O que pulsa por trás das criações de uma arquiteta ?- Estúdio saracura x House of wander

Entre concreto e poesia:

Conversamos com uma mente criativa que constrói espaços -reais e imaginários- com beleza ,coragem e expressão.Hoje ,nós vamos mergulhar no mundo de Alessandra Müller-arquiteta fundadora do Estúdio Saracura- cujo olhar traduz a brutalidade do concreto em emoção tangível.Sua estética brutalista e sincera traz personalidade e nos lembra que o essencial não precisa ser suave mas pode sim ser profundamente sensível.

Em uma conversa sobre matéria ,processo criativo e identidade,Alessandra compartilha o que pulsa por trás de suas criações.

Residência Joanópolis/Estúdio Saracura

“Em minha infância meu avô me chamava de saracura.

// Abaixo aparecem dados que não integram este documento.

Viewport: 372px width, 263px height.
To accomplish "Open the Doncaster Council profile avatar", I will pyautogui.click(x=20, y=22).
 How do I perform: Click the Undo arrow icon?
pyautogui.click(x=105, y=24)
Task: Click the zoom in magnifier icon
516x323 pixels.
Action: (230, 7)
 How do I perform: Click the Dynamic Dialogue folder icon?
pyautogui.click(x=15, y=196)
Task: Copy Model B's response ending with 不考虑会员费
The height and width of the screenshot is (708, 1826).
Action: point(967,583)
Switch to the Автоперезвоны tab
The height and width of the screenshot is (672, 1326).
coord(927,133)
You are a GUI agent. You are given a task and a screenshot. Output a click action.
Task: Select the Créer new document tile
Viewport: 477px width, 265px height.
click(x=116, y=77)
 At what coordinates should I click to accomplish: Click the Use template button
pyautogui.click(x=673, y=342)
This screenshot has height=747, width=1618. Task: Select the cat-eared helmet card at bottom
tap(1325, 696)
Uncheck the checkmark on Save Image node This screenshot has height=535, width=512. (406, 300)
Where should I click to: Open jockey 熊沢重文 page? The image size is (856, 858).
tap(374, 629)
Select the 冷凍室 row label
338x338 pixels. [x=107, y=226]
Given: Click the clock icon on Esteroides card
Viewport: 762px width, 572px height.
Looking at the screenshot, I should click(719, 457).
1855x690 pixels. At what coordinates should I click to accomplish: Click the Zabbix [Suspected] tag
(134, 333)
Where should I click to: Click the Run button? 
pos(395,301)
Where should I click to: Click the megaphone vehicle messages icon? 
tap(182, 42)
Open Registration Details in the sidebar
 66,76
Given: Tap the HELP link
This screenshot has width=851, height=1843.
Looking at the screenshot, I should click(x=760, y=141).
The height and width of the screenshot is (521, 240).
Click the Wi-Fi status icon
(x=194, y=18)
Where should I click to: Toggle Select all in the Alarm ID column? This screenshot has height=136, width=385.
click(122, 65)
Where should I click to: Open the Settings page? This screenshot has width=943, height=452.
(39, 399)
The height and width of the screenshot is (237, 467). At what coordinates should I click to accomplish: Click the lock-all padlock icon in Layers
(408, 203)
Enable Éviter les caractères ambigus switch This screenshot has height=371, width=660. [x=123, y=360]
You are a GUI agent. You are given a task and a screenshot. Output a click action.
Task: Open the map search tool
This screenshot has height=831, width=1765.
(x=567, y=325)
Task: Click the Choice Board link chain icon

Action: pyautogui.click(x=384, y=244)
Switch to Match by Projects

Eu era uma menina um pouco “selvagem”, com uma energia inesgotável e, por incrível que parece, magrela e de pernas longas, Assim como o pássaro. Além disso, sua personalidade, segundo ele, tinha a ver comigo. O saracura que habita a beira dos rios, durante o dia é bastante quieto e a noite canta sem parar. É territorialista e um pouco agressiva, rs. Quando se sente ameaçada se esconde, Mas se conhece quem está próximo se sente super à vontade e vira estrela!

Tipo eu!”

-Alessandra Müller

Residência Joanópolis/Estúdio Saracura

Residência Joanópolis/Estúdio Saracura

Residência Joanópolis/Estúdio Saracura

Origem e identidade

  • O que te levou à arquitetura? Houve um momento específico em que você percebeu que era isso que queria fazer?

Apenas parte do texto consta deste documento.